With no firm scientific conclusions, cultural myths and stereotypical notions take center stage about lefties. My breakfast fellow traveller made me think about his assertions that left handers people are smarter, more creative and better athletes.
Are Left Handers Smarter?
Hardyck and co-workers tested 7688 school children and reviewed numerous studies about left-handedness. They (and others) have concluded there is no difference “in intellectual performance between right and left handed subjects.” The notion that lefties are smarter than right-handed people is a myth.
Are Lefthanders More Creative?
The right side of the brain (right hemisphere) is associated with creativity, imagination, music awareness plus other functions. It’s been reported that in left handed individuals, the right hemisphere is more developed and the bundle of nerves that connect the left and right hemisphere (corpus callosum) are larger in lefties.
The hemispheres are crossed wired so that the right hemisphere controls movements on the left side of the body, including the left hand. If a right handed person has a stroke involving the right side of the brain, the left side of the body is paralyzed. This situation is a bit more complicated if a left handed person has a stroke.
Paul McCartney is probably the most famous southpaw in popular music.
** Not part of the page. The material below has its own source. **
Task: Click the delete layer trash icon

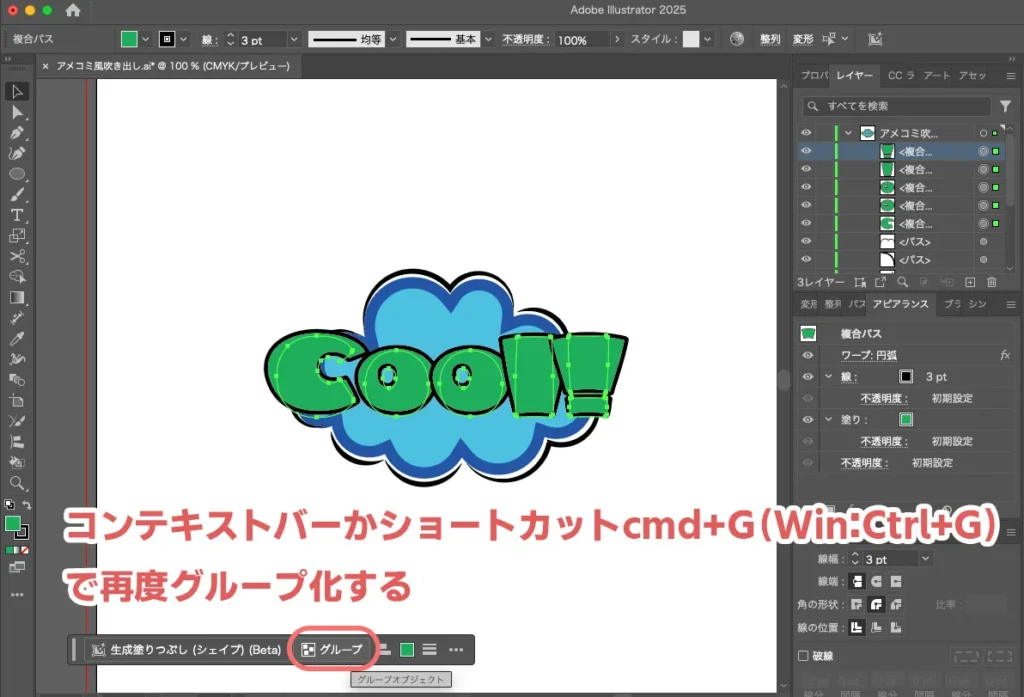Action: (x=992, y=283)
But some people have leaped to the conclusion that because of the brain’s asymmetry and since other lefties such as Mark Twain, Mozart and Bill Gates were/are left handed, “Lefties are creative types.” Psychologist Christian Jarrett references the book Right Hand, Left Hand by Chris McManus, the latter who writes, “although there are recurrent claims of increased creativity in left handers, there is very little to support the idea in the scientific literature.” The idea that lefties are more creative is a myth.
Are Lefthanders Better Athletes?
Many lefties have an advantage when they compete one on one in certain sports. There are many examples where left handed athletes have risen to the pinnacle of success in their respective sports: Marvin Hagler in boxing, Ted Williams in baseball, Jimmy Connors and Martina Navratilova in tennis. Fencing is another sport where the advantage goes to the left-handers. It’s a fact; certain sports favor lefties.
Most of the literature about left and right handedness is anecdotal. The assertions that left handed individuals are introverted, susceptible to immune diseases, are prone to have certain mental problems or die young are myths.
Left handers have adjusted to the world designed for righties. Can openers, school desks, three ring binders, guitars are inconvenient items for southpaws. If you’re right-handed, try brushing your teeth with your left hand or cutting a piece of paper using scissors with your left hand. Inconvenient?
Takeaway: There’s nothing fundamentally special about being left-handed. Just being left handed does not make one a creative genius, a great leader or evil. You’re just folks like everybody else… But being left handed may serve as a valuable tool for parents to encourage a left handed child with an artistic ability to pursue and fulfill their natural talent. There are many great role models who were or are left handers.
- Grimshaw GM, Wilson MS; A sinister plot? Facts, beliefs, and stereotypes about the left-handed personality; Laterality. Jan 20, 2013
- Christian Jarrett Ph. D Three Myths and Three Facts About Left-Handers; Psychology Today, March 23, 2013
- Halpern, Diane and Coren, Stanley; Left-Handedness and Life Expectancy, NEJM, October, 3 1991
- Hardyck C, Petrinovich LF, Goldman RD; Left-handedness and cognitive deficit; Cortex. Sept. 12, 1976
- Florian Loffing Left-handedness and time pressure in elite interactive ball games; Biology letters Nov 2017
- M. Raymond, and C. Faurie;; Why are some people left-handed? An evolutionary perspective; Philos Trans R Soc Lond B Biol Sci; Apr 12, 2009
- Stefan Gutwinski, Understanding Left-Handedness; Dtsch Arztteb Int, Dec, 2011
This article is intended solely as a learning experience. Please consult your physician for diagnostic and treatment options.